А Лариса!.. У Ларисы тонкая талия, высокая грудь и сиреневые глаза — да, именно сиреневые, как сирень в Киеве. Она весела до легкомыслия. Я застал ее однажды за тем, как она своею ручкой в шелковой перчатке швыряла вместе с дворовыми мальчишками камни в цель — по чугунку какому-то. Запыхалась, щеки горят: она упражнялась, чтобы бомбу метнуть. Эх, Аника-воин! — смеялся я. И она смеялась, запрокинув голову. Сначала я не понимал, что она вообще в терроре делает, этот ребенок, эта благополучная профессорская дочка. Все ей игрушки, все романтика. Бегать бы ей по литературным кружкам, стишки переписывать, переводить романы с немецкого. А потом она спасла Бодрова. Хладнокровно, безупречно чисто. Тогда-то я в нее и влюбился: почему Бодрова, а не меня?!
А теперь — меня. «Отпустите его». И сиреневый взор опустила. Я должен был ее спасти, я. Что она теперь думает обо мне? Что с нею будет? Она стояла такая бледная, серьезная. Но спокойная. Все были спокойны. Один я… «Отпустите его». Но я же был один, а они держались вместе, им было легче. «Отпустите его», — такая серьезная, бледная. А Зина… А Зина улыбнулась.

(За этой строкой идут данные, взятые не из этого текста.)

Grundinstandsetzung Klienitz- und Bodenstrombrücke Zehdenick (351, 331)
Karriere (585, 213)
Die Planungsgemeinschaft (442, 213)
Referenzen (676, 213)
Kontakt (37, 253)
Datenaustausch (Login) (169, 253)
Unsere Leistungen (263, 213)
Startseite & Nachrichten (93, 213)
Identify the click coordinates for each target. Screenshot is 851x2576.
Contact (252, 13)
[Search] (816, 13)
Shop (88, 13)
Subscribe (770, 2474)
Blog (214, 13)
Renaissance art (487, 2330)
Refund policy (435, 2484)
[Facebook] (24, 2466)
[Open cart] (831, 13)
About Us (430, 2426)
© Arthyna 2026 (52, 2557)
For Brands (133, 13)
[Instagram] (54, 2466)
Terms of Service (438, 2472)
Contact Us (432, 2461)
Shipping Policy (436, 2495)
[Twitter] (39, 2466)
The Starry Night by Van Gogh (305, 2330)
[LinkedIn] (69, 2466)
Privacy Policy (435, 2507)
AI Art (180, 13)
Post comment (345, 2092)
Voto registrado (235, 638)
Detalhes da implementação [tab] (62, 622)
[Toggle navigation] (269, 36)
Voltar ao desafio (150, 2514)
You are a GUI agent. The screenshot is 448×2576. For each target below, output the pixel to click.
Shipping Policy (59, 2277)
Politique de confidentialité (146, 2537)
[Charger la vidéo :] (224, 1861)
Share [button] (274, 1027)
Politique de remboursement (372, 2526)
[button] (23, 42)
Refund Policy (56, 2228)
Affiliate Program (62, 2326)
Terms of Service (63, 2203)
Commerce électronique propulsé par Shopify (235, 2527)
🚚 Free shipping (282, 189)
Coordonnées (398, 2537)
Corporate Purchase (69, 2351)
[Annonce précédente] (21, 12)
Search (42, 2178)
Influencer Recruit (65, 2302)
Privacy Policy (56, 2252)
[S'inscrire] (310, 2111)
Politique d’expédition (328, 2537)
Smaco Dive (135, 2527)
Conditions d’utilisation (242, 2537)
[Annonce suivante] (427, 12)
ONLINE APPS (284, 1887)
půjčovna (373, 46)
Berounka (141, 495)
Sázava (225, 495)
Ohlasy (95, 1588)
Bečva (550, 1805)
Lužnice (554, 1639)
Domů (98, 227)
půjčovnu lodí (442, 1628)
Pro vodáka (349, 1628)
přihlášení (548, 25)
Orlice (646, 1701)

Я опять остановился. Этого не может быть. Зина улыбнулась. Мы называли ее Зинаидой Павловной и на «вы» вплоть до прошлого задания. Она же никогда не улыбается. Просто не бывает этого. Вот что меня поразило: она сказала «да» — и улыбнулась.
Почему? Почему она улыбнулась? Что она подумала? Что я трус? Что я…
А почему бы нет. Почему бы им не подумать обо мне то, что я подумал об Исаковиче и о Бодрове.
Я понял. Они говорили обо мне. Они всегда во мне сомневались. И Зина первая. И вот теперь опасения подтвердились, и Зина усмехнулась. Они знали, что я…
Но как можно было это предугадать? Да разве это подло — что я спасся? Это же случай, везение, чем я виноват? Да я, может, ради них и спасся. Им же лучше, я их спасу. Бодров все равно сбежит, ему не в первый раз. Он как будто сквозь стены ходит. А мне — скорее связаться с нашими. Сменю квартиру. Устрою им побег — и Зине, и Ларе. Нет, они не станут меня винить, они не подлецы! Я бы радовался… Но зачем Зина улыбнулась? Зачем? От радости? Нет, никогда она не радуется. И Лара была бледная. Она меня презирает. Как легко оказалось все разрушить между нами, как легко… Только взять в руки самовар, и все кончено.
Что с нею сделают? Бодров ее выгородит. Не допустит. Но у нее голова горячая, все на себя будет брать.
Какие у них доказательства? Кто выдал? Если знают обо всем — верная гибель. Лариса, Лара, что же делать?!
Если даже не вышка, какою она выйдет… через сколько лет?
Боже, о чем я думаю. Ведь я еще вчера верил, что еще год, два, от силы пять, и-революция. Почему я не верю в это теперь?